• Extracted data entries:
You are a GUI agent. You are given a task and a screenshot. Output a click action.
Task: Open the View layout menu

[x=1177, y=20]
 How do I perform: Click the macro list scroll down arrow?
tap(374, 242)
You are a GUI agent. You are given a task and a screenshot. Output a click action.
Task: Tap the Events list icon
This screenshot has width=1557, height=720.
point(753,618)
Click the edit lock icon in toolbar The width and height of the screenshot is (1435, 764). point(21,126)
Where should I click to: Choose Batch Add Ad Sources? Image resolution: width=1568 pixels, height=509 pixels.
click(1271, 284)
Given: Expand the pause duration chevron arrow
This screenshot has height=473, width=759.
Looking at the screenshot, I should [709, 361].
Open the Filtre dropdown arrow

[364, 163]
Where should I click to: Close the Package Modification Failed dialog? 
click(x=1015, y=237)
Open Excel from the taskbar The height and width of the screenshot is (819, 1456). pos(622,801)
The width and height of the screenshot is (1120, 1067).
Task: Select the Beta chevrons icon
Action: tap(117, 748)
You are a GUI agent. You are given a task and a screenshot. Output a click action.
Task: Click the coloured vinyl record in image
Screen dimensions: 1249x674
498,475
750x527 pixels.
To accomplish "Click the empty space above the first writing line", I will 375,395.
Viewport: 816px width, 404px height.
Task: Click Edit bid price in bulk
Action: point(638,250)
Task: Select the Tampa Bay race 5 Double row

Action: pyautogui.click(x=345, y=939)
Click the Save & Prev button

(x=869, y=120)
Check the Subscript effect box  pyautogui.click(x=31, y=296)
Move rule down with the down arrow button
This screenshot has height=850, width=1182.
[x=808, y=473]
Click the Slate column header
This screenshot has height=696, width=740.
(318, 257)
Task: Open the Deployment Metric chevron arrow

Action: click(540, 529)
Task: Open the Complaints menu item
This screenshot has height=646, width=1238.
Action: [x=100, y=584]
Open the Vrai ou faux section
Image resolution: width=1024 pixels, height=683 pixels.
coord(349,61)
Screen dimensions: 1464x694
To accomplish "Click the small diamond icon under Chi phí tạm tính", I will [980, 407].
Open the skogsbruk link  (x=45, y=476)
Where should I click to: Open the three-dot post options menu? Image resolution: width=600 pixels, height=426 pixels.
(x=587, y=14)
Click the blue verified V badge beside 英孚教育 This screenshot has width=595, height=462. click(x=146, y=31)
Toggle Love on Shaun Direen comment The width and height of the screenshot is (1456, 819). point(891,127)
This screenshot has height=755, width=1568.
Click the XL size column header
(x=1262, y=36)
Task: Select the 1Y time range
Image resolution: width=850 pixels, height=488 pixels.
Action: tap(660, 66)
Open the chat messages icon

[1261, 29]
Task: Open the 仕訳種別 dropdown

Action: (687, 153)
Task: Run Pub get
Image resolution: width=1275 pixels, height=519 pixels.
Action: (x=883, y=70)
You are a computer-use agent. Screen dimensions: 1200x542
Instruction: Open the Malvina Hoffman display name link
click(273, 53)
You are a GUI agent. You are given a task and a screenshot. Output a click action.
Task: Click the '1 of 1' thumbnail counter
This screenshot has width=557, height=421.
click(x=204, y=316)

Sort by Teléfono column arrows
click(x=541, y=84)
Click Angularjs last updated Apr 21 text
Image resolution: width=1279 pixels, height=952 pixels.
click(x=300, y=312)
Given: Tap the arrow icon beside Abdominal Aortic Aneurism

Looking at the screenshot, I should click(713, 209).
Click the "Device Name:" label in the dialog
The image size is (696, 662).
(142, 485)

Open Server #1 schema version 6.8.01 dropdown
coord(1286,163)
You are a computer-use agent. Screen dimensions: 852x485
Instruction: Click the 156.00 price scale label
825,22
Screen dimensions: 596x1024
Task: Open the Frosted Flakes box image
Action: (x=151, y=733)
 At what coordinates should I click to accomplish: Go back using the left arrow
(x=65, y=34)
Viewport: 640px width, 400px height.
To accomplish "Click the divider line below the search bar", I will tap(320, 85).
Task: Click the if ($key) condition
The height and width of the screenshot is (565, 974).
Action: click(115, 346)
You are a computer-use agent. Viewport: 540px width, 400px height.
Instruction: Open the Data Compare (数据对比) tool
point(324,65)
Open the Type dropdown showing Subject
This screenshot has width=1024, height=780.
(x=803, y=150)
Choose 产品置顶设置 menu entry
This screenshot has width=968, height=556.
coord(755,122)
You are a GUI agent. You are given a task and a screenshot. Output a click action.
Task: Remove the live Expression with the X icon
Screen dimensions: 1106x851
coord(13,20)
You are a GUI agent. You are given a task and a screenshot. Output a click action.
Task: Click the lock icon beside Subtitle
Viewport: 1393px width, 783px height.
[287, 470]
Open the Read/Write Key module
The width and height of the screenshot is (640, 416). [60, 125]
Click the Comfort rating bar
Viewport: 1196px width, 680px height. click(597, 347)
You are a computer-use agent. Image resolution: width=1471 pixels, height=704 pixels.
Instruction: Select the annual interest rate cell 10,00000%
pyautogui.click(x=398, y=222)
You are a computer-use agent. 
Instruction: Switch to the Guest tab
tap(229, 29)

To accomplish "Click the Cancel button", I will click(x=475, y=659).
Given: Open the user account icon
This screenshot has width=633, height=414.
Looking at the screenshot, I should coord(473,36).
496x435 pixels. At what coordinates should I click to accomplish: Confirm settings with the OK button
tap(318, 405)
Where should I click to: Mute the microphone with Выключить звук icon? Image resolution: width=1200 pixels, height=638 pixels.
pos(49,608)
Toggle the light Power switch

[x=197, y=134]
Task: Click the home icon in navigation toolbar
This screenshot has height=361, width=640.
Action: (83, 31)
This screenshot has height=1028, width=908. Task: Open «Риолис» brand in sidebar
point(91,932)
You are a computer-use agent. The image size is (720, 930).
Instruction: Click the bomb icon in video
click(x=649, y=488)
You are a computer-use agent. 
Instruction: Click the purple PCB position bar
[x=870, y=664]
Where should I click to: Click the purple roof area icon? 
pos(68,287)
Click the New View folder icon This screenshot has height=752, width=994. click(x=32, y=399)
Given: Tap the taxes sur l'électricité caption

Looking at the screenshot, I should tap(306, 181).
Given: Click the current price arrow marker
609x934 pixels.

• Problem to work on: Give back, word for word, only the lines above from the line holding "Viewport: 640px width, 400px height." to the line holding "Open the Type dropdown showing Subject", both included.

• Response area:
Viewport: 640px width, 400px height.
To accomplish "Click the divider line below the search bar", I will tap(320, 85).
Task: Click the if ($key) condition
The height and width of the screenshot is (565, 974).
Action: click(115, 346)
You are a computer-use agent. Viewport: 540px width, 400px height.
Instruction: Open the Data Compare (数据对比) tool
point(324,65)
Open the Type dropdown showing Subject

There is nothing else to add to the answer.